Tuesday, 5 March 2013

Centre Stage on What's Peen Seen?: Jack Thorne

BAFTA award-winning Jack Thorne is a writer for Film & TV, with series such as Shameless and Skins firmly under his belt. After making a brave switch to the London stage, his latest play Mydidae went down a treat at Soho Theatre. Having now transferred to Trafalgar Studios in London's West End, we've had a little chat with Jack to find out how he's feeling, the truth behind his latest superb project (we raved about it here) and we discover why he loves his job so much. 

(Oh, and psst, we have a competition going here until the 8th March 2013 for you to win a signed poster for this very production.)

Mydidae is set in a bathroom and charts one couple’s relationship – can you tell us a little bit more about the play?

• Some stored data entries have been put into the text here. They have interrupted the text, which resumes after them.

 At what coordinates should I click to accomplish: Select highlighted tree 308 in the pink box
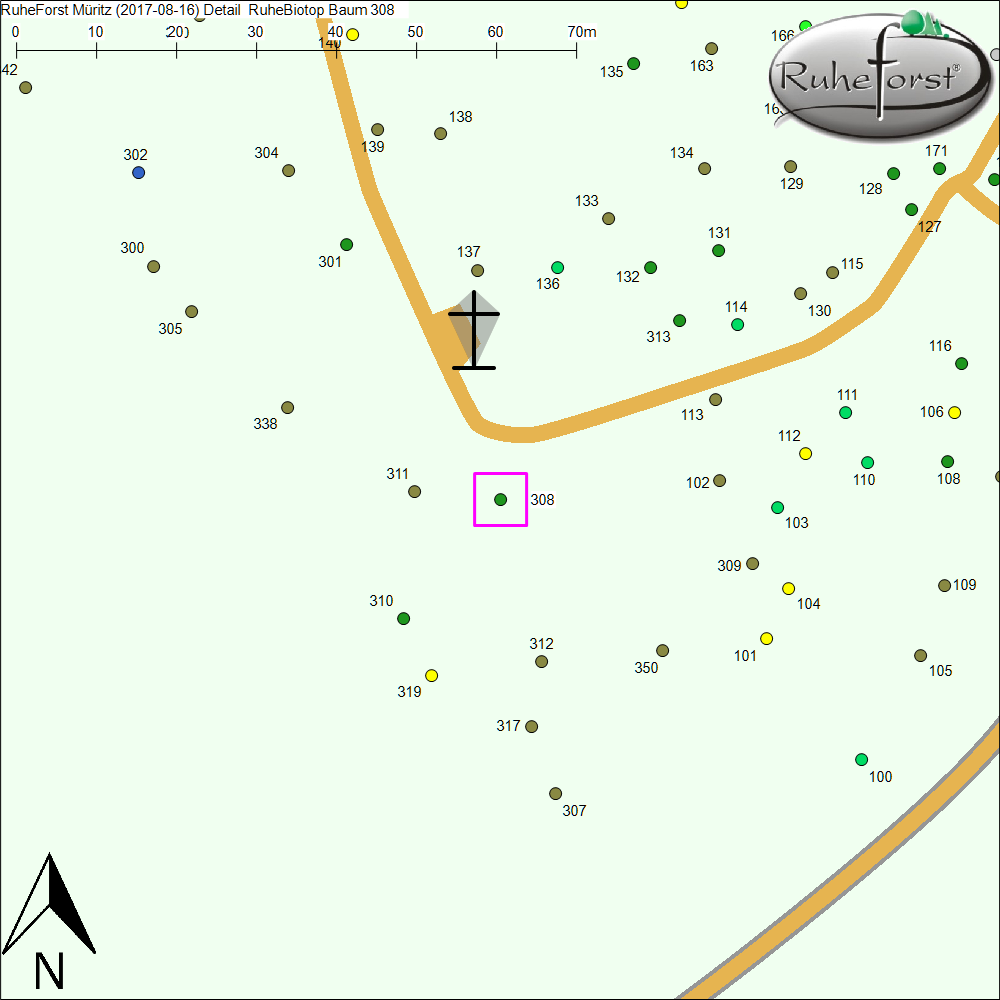coord(500,499)
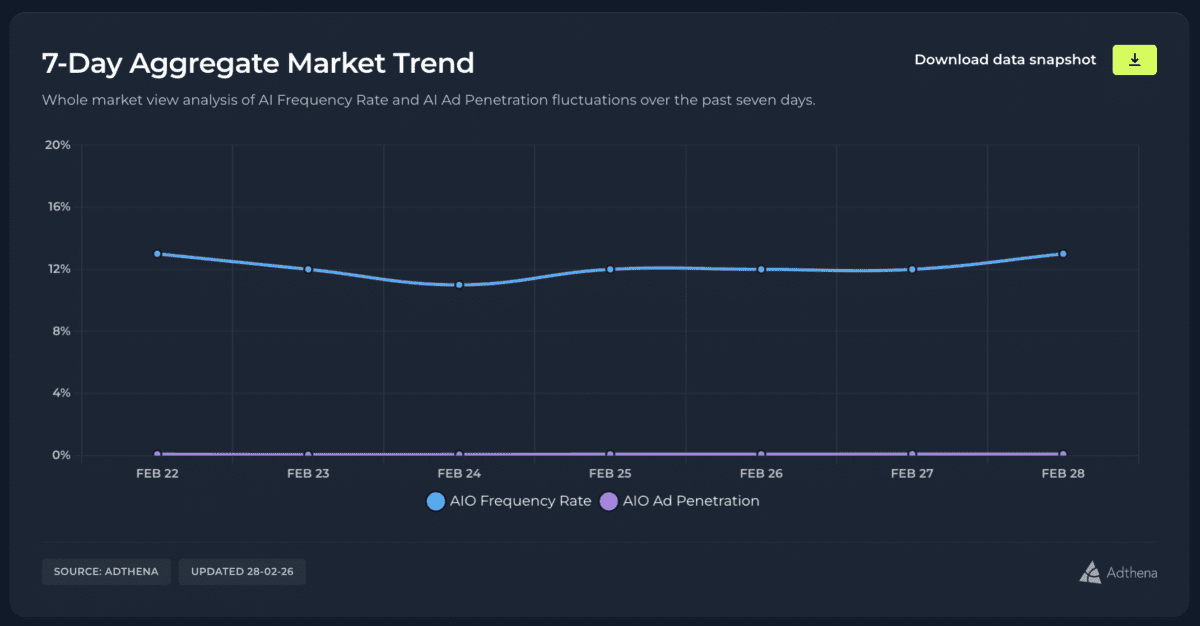Click the Adthena triangle logo

click(1090, 572)
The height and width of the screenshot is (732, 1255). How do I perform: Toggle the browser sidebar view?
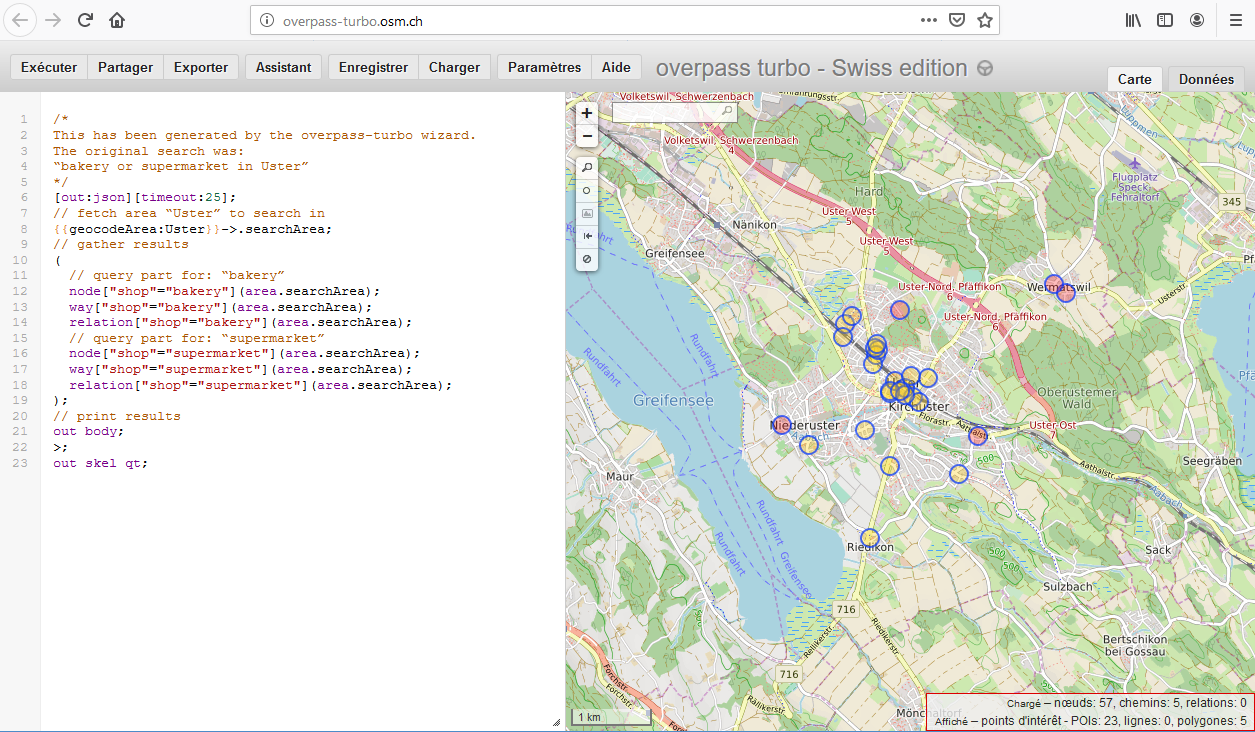click(1165, 20)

I always find these things so difficult. I either give too much away or make it sound horribly bland. I think we can safely say it's a play about a dark time in their lives, when they're struggling with a lot. It's trying to say stuff about the darker side of love. You see? That makes it sound horribly bland doesn't it?

The new writing company DryWrite provided you with a brief – can you tell us a little bit about the process of creating/developing Mydidae?

They are a company that set provocations for playwrights. That's what they've always done. This is their first full-length commission and they sent me a simple but complicated provocation - write a play set in a bathroom. That's what I tried to do. 

What do you hope audiences will take from Mydidae?

That again I find very difficult to answer. I hope they take something. I'd feel terrible if they took nothing. But what I love about theatre is that you can sit by someone through an entire play and have an entirely different response to it. 

What have you enjoyed most about writing Mydidae?

I've spent the last two years writing mainly for film and TV - where scenes are generally between 1 and a half and 3 pages. To write something where scenes last for twenty pages is an utter joy. 

Mydidae first played at Soho Theatre and is now transferring to Trafalgar Studios – what is it like having your play staged in the West End?

It's lovely for us to get a chance to do the play again so soon!

You write for film and television as well as theatre – how do you adjust to writing across these different media?

It's hard to describe. It doesn't really differ between film, TV and theatre as between the projects. I've been lucky enough to be given opportunities to write a lot of different stuff and I love doing so. 

How important were the series’ Skins and Shameless for getting you recognised as a writer?

Hugely important and I'm hugely grateful to both shows. But more importantly they also taught me how to write. In particular, Bryan Elsley (co-creator of Skins), who helped seemingly an entire generation of writers get their first breaks in TV, was a brilliant and patient teacher. 

Are there common themes and issues which you regard as running through all your writing?

I'm not sure. I like the idea their might be. Another teacher of mine - Simon Stephens - said that all writers have a 'myth' - a notion they return to again and again - we were encouraged to think what that myth might be - I think I decided mine was 'the problems of help'. 

What are you looking to for your next project?

I'm never sure what's coming next. That's one of the many things I love about my job. 

Mydidae runs at Trafalgar Studios 2 from 5 March 2013, until 30 March 2013.